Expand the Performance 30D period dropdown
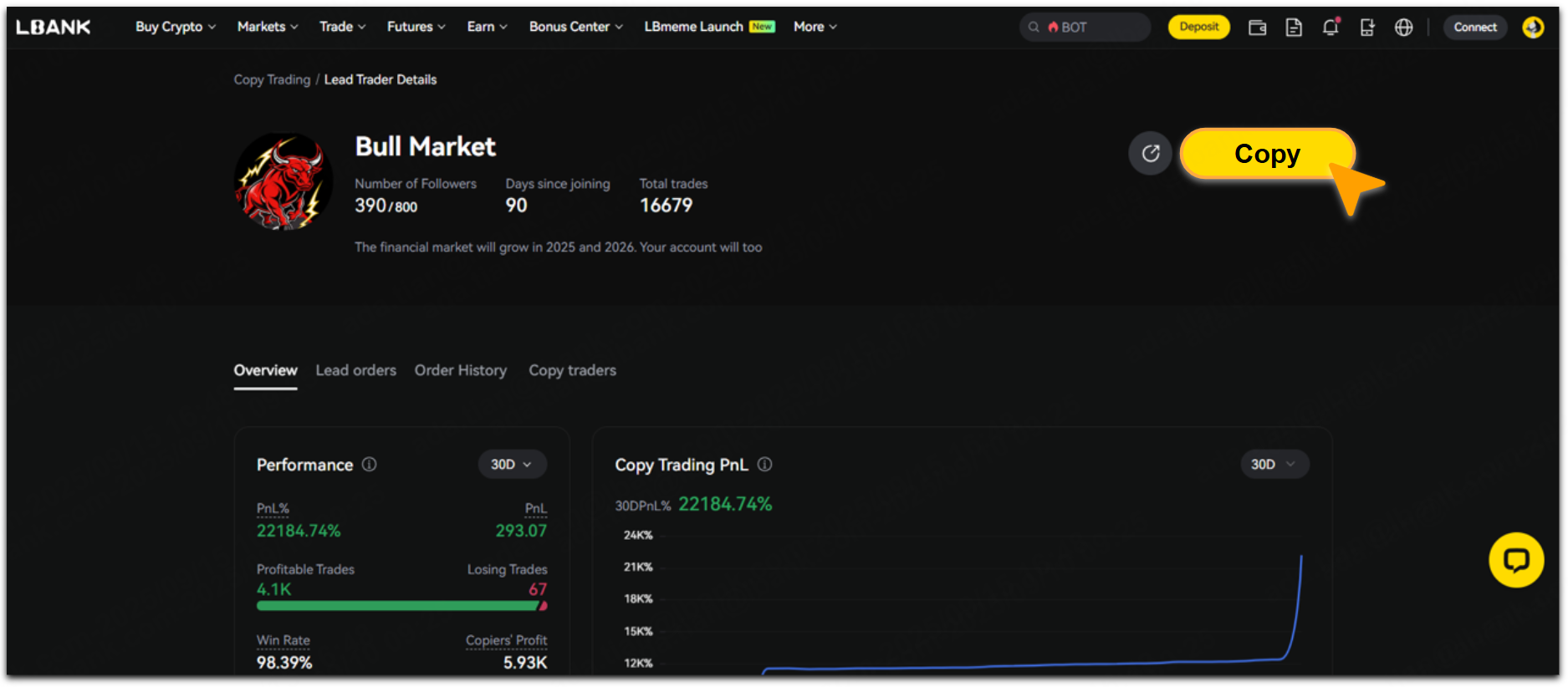 512,465
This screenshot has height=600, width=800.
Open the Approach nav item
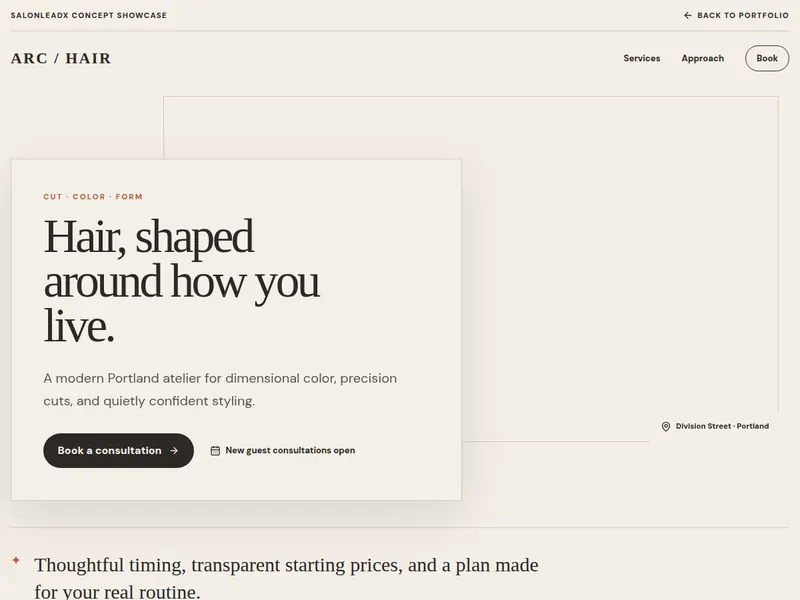(x=703, y=58)
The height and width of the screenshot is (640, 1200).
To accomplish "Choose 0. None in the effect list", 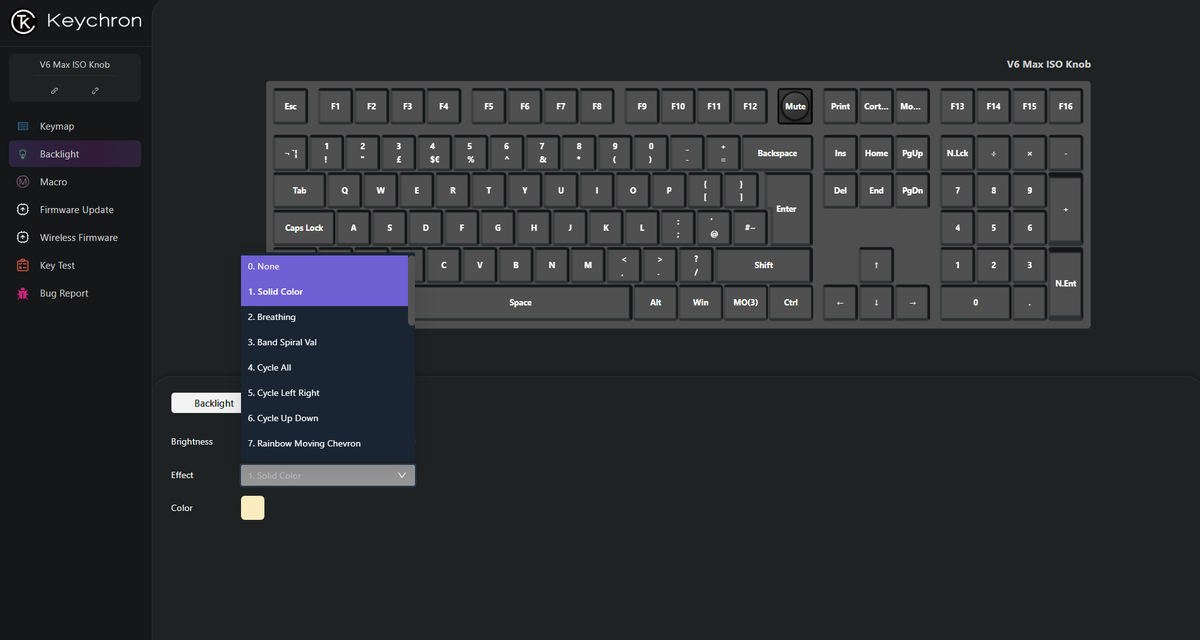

^^^^^^^^^^^^^^^^

### What you are asked to do:
Output each record above exactly as written. Skip any pictures.

### The answer:
Expand the Performance 30D period dropdown
 512,465
This screenshot has height=600, width=800.
Open the Approach nav item
(x=703, y=58)
The height and width of the screenshot is (640, 1200).
To accomplish "Choose 0. None in the effect list", 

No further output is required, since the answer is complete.